The present invention relates to a device for measuring the relative rotational speed between the races of a rolling contact bearing.
There are known rolling contact bearings fitted with a sealing device comprised of a metal annular insert mounted to the rotating race of the bearing. In some applications, such insert forms a radial flange on the outer wall of which there is fixed, in different manners, a multipolar ring (encoder wheel) with magnetized segments of alternate polarity in the circumferential direction. The encoder wheel forms part of a device for measuring the relative rotational speed between the bearing races.
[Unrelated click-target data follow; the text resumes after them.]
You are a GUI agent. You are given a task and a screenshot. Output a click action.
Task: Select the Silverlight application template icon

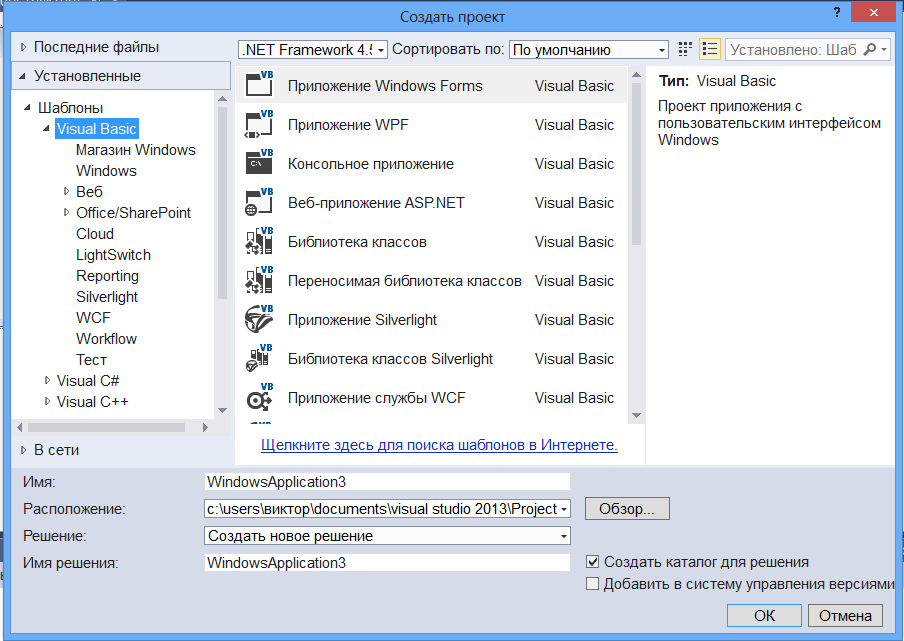pyautogui.click(x=259, y=319)
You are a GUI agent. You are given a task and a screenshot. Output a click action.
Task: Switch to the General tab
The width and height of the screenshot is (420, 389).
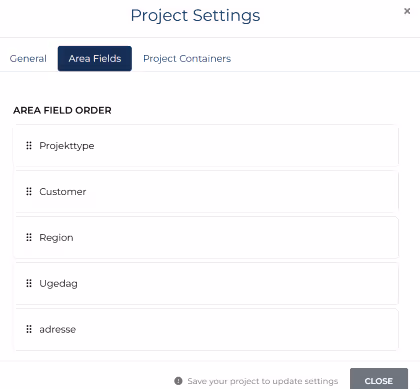click(28, 59)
The encoder wheel faces a sensor secured to a stationary part of the bearing and responsive to variations of the magnetic field generated by the rotating encoder wheel.
EP-A-0 607 719 discloses a sealing device for bearings incorporating a magnetized ring. The axially outer surface of a metal insert of the sealing device is covered with an elastomeric material charged with metal magnetic particles which also has a sealing function. The cover layer of elastomeric material must be of a relevant thickness in order to generate a sufficiently strong magnetic field to be sensed by the sensor device.
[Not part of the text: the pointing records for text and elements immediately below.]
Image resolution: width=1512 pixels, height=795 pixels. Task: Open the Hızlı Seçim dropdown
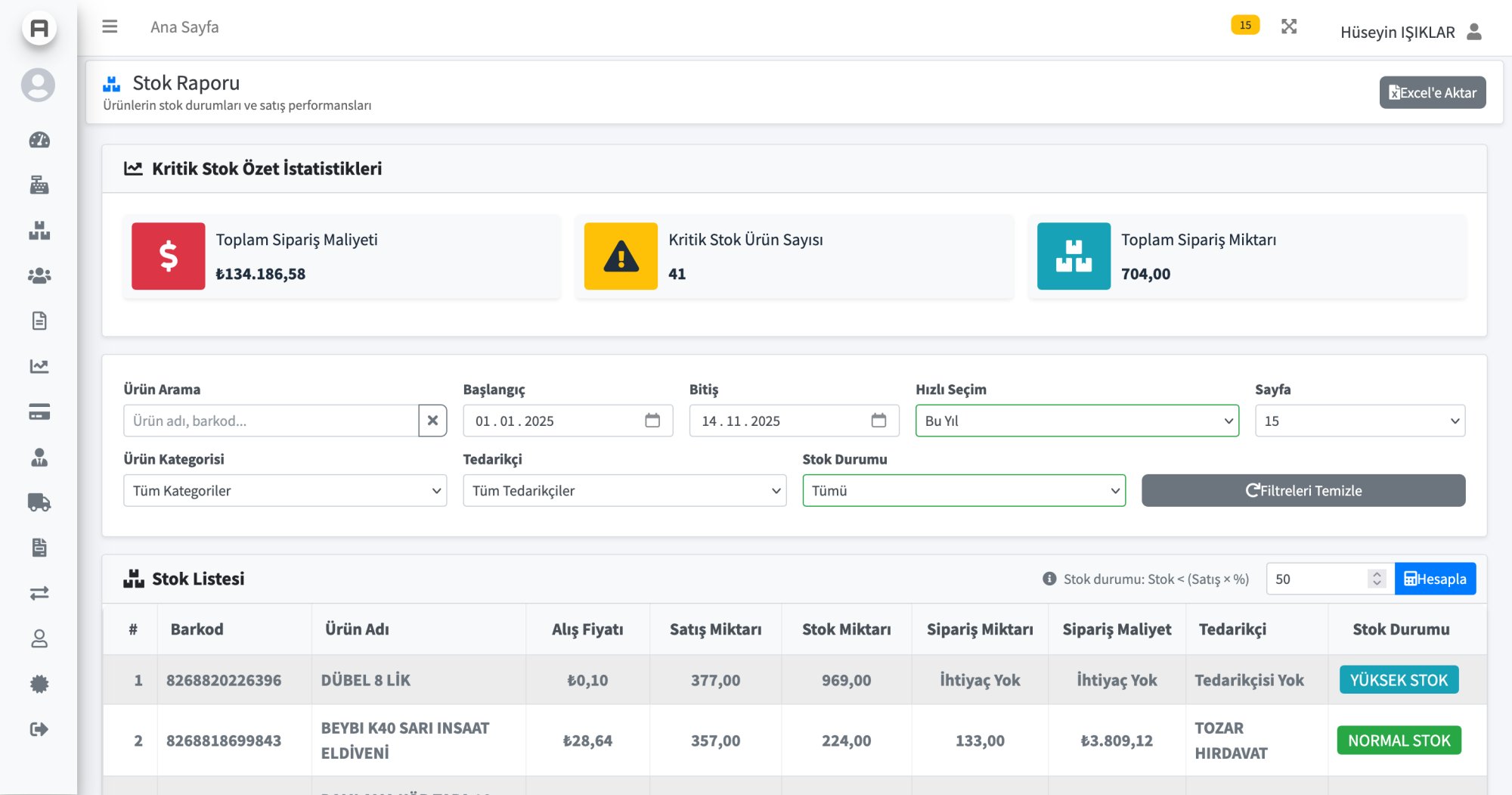(1077, 421)
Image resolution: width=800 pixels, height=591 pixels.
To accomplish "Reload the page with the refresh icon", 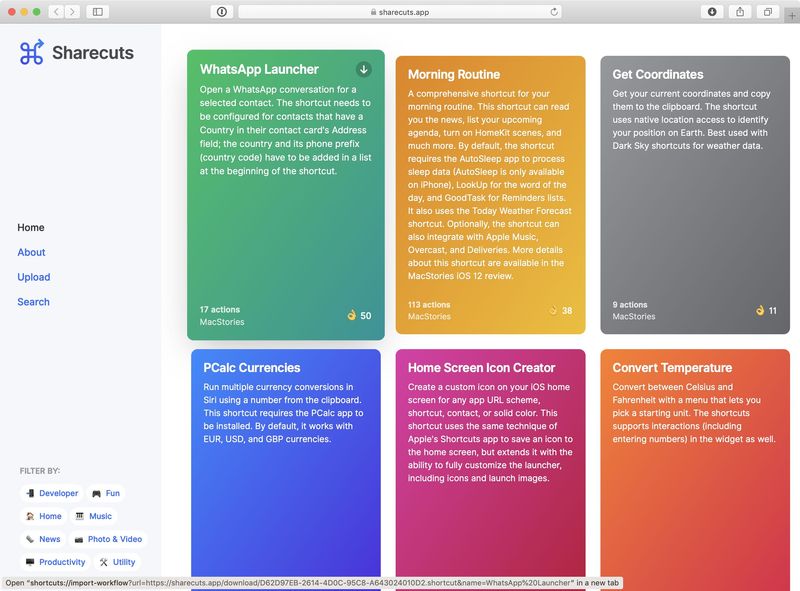I will 554,12.
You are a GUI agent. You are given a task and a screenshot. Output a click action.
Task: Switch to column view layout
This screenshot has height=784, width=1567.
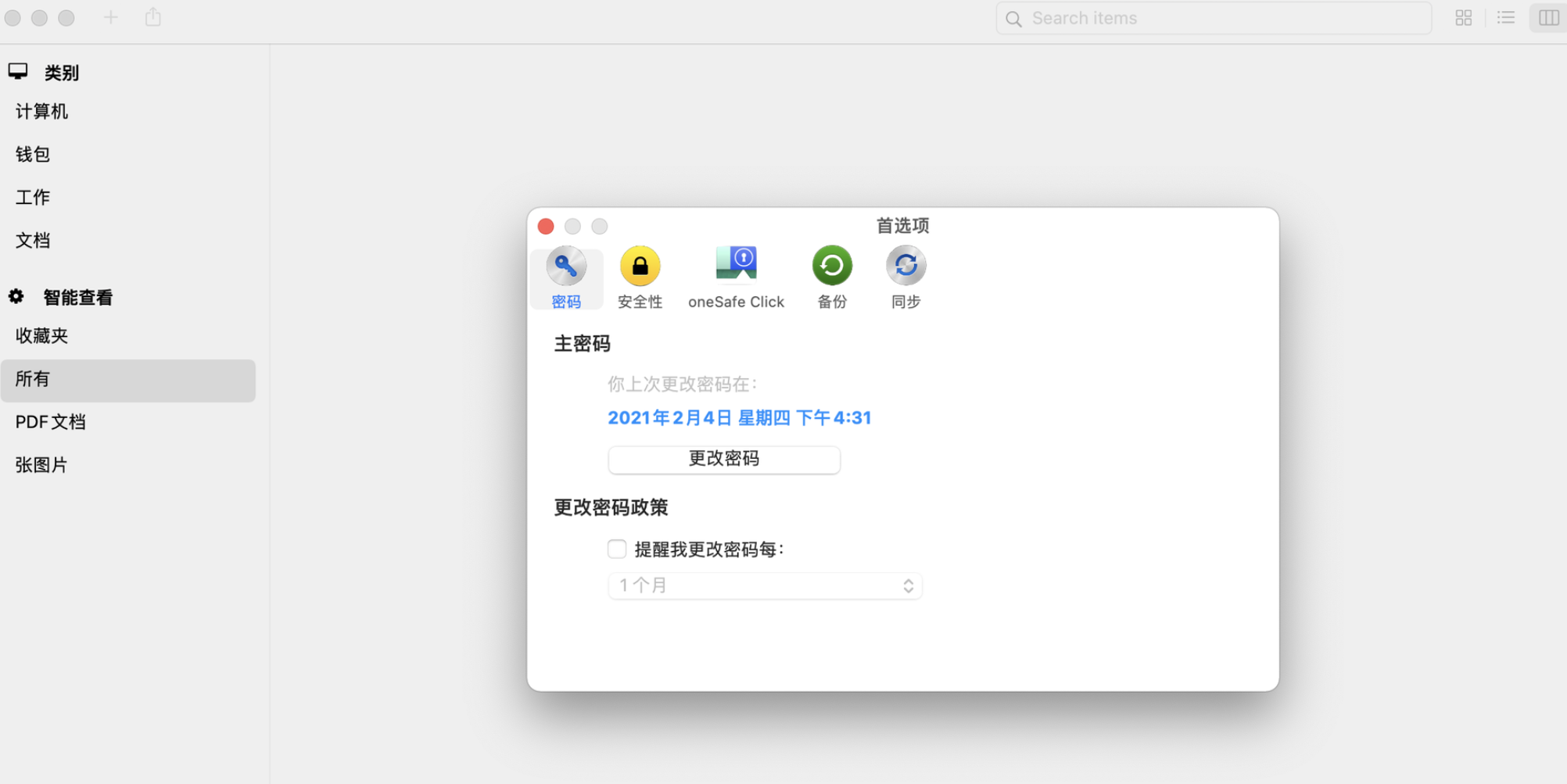coord(1547,17)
A variant solution provides for a rubber or elastomeric lip being vulcanized onto the annular metal insert. A further layer of elastomeric material charged with magnetized particles is then vulcanized covering the axially outer radial surface of the first rubber or elastomeric material. This solution, while having the limits of the previously discussed one, further requires a complicated and expensive manufacturing process.
EP-A-0 725 242 discloses an elastomeric encoder wheel glued to a support metal insert.
In other known solutions, for example as mentioned in EP-A-0 647 851, a plastic ring containing metal particles (plastoferrite ring) is co-moulded or glued onto the metal insert. The use of plastoferrite is advantageous in that it allows to obtain higher magnetization levels as compared to conventional elastomeric rings charged with magnetized particles. However, the use of plastoferrite has a drawback concerning the difference of the thermal dilatation coefficients of the plastic forming the encoder ring and the steel of the metal insert. Therefore, this solution is not applicable with motor vehicle wheel hub bearing units, where the heat generated by the near brakes causes thermal variations compromising the adherence between the encoder wheel of plastoferrite and its steel supporting annular disc.
Against the foregoing background, it is the primary object of the present invention to provide an improved encoder wheel capable of reaching higher magnetization levels while overcoming the above prior art drawbacks due to thermal variations.
Toward the attainment of these and additional objects and advantages, the present invention, briefly summarized, provides a device for measuring relative revolving speed between the races of a rolling contact bearing fitted at one end thereof with a sealing device, wherein said sealing device comprises a metal insert of annular shape fast for rotation with the rotating race of the bearing, and the speed measuring device comprises a multipolar ring mounted to said metal insert and provided with magnetized segments of alternate polarity in the circumferential direction, characterized in that said multipolar ring is a ring of plastoferrite co-moulded to said insert, and that on said insert there is formed a plurality of radial recesses adapted to yield, in the co-moulding operation, a corresponding plurality of radial protrusions in the multipolar ring, said radial recesses and protrusions being mutually engaged so as to prevent relative rotation between the multipolar ring and the metal insert, but allow relative radial displacement owing to thermal variations.